Conto publicado no jornal “O Norte”, Montes Claros-MG, dia 27 de agosto de 2008
Quimera
Caminhava desolado sobre um arcaico forrageiro. Não havia rês nem flores doces como nos dias de intensa luz solar. Percebia apenas pequenas gotas de folhas dissipadas pelo vento sem nenhum interesse definido. Assim correram-se os dias. Todas as manhãs, abria a janela da velha casa e olhava para o gramado verde. Como era verde. Talvez o verde seja a cor mais intensa que os olhos podem enxergar. Mas os olhos não enxergam senão aquilo que o cérebro quer ver. Portanto, não era a cor realmente que fascinava, era simplesmente o encéfalo dizendo o que deveria ser admirado. Sobre o mesmo forrageiro sempre verde, dava passos tranqüilos, sem preocupar com intromissões da natureza. Pode ser que alguma borboleta azul, dessas que convidam a morrer no suave azul de sua asa ou numa árvore de Oliva, alerte para mais um dia que se acaba sem se pensar no dia.
A casa continua no mesmo lugar. A janela se abre freqüentemente. Porém, a caminhada não é feita com mais prazer. Melhor ficar sentado em um sofá escuro bem no centro da sala que cavalgar sem rédeas um cavalo qualquer. Era preciso. Refletir sobre os dias passados era preciso. Navegar não é preciso, muito menos viver. Mas refletir necesse est. Para mergulhar em mares nunca d’antes navegados é preciso refletir. E o que é a reflexão senão maltratar o cérebro já tão surrado de pensar em vão as coisas deste mundo perecível.
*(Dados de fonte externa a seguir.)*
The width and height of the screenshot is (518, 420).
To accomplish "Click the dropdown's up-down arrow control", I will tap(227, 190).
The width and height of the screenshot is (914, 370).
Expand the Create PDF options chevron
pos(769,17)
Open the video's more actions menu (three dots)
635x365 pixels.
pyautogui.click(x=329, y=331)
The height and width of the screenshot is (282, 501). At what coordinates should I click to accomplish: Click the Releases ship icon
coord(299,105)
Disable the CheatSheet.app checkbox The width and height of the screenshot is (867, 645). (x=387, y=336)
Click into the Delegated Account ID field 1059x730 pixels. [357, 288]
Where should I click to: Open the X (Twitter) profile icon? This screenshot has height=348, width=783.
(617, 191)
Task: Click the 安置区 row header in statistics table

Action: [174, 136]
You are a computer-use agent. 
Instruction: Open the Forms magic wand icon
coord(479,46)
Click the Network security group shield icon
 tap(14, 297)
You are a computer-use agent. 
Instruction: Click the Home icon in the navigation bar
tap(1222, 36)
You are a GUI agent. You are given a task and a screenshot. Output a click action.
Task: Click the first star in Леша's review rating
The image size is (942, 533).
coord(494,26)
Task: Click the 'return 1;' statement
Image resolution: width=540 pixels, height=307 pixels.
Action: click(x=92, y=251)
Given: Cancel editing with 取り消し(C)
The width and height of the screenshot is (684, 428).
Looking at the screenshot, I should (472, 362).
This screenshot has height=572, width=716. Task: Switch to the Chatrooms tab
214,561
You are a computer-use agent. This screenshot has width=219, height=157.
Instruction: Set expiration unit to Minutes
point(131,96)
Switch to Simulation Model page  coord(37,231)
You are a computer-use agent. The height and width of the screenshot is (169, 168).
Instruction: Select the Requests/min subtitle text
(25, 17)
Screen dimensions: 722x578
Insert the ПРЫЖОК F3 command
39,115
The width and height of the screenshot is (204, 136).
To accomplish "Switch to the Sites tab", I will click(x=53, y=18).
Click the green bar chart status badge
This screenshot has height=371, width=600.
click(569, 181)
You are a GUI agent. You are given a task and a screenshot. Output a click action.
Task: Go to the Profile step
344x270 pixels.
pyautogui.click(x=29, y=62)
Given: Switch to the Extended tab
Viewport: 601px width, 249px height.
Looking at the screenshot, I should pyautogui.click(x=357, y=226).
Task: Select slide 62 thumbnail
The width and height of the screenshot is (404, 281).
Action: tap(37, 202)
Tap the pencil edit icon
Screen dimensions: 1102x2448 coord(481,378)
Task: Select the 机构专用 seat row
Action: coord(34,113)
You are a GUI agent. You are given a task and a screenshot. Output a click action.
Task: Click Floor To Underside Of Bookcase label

Porque o refletir tanta perícia, tanta requer que para tal ofício não há trabalhadores aptos em lugar qualquer.
As gramíneas, outrora tão verdezinhas, deixaram a cor amarela deitar por cima e ir penetrando tão forte como o desejo da fecundação. O verde acabou. Por isso, pensava em não sair mais de casa. Ficava sentado na poltrona escura. Sair para fora significa ver o tempo passar. Ver o verde amarelar. Quem dera se fosse um amarelo solar lustroso! Mas é um amarelo desbotado que tange a superfície de um campo outrora belo. A beleza não é passageira, a beleza é eterna dentro de um tempo. Todo o mistério não está no mundo, não está no forrageiro, o mistério está é na mente. O passado tampouco existe, quem dirá do futuro e muito menos presente. O que existe é isto que não deve ser nomeado. Quando se diz algo já é passado. E o passado só pode ser visitado na lembrança. As fotografias, os vídeos, as ilustrações não são representação do passado. São meros objetos como uma caneta e um pedaço de papel. O passado não pode ser representado, simplesmente por que não existe.
Sentado em uma poltrona macia. E assim era preciso ficar. Ficar. Ficar. Até virar escaras. Qual a razão de se dar valor ao valor? Entendia bem que o fogo só queima enquanto existe ar, ou seja, enquanto existe vida. Acabando-se a vida, acaba-se o fogo. Extinto o fogo, que alimenta a estrela, extirpar-se o mundo já caduco. Quem já viveu mais que o mundo? É hora de pedir contas e repousar eternamente. Só assim a paz poderá ser sentida. Se esperasse a paz, quem sabe a guerra não triunfaria? É necessário guerrear, mas não com os outros e sim consigo. A melhor batalha é aquela que não tem fim, que sempre empunha armas e sempre se defende. Fazer da vida uma batalha sem fim é o que almeja desde os anos do esquecimento global.
Não, a loucura faz parte da vida, como a vida faz parte da morte. Ou seria o contrário. A morte faz parte da vida? E o que é a vida senão o caminho para a morte. Há muito tempo o verde acabou, o quente esfriou e o ente voou. Para deixar os dias seguirem livres é preciso esquecê-los, não guardá-los em uma agenda. Em um bolso não cabem tantas chaves. Por isso, deixar as portar abertas é um bom passo para agilizar a entrada. Mas ninguém quer entrar, porque dói. Não uma dor física, sanada por antiinflamatórios, mas uma dor psíquica, incurável e perene.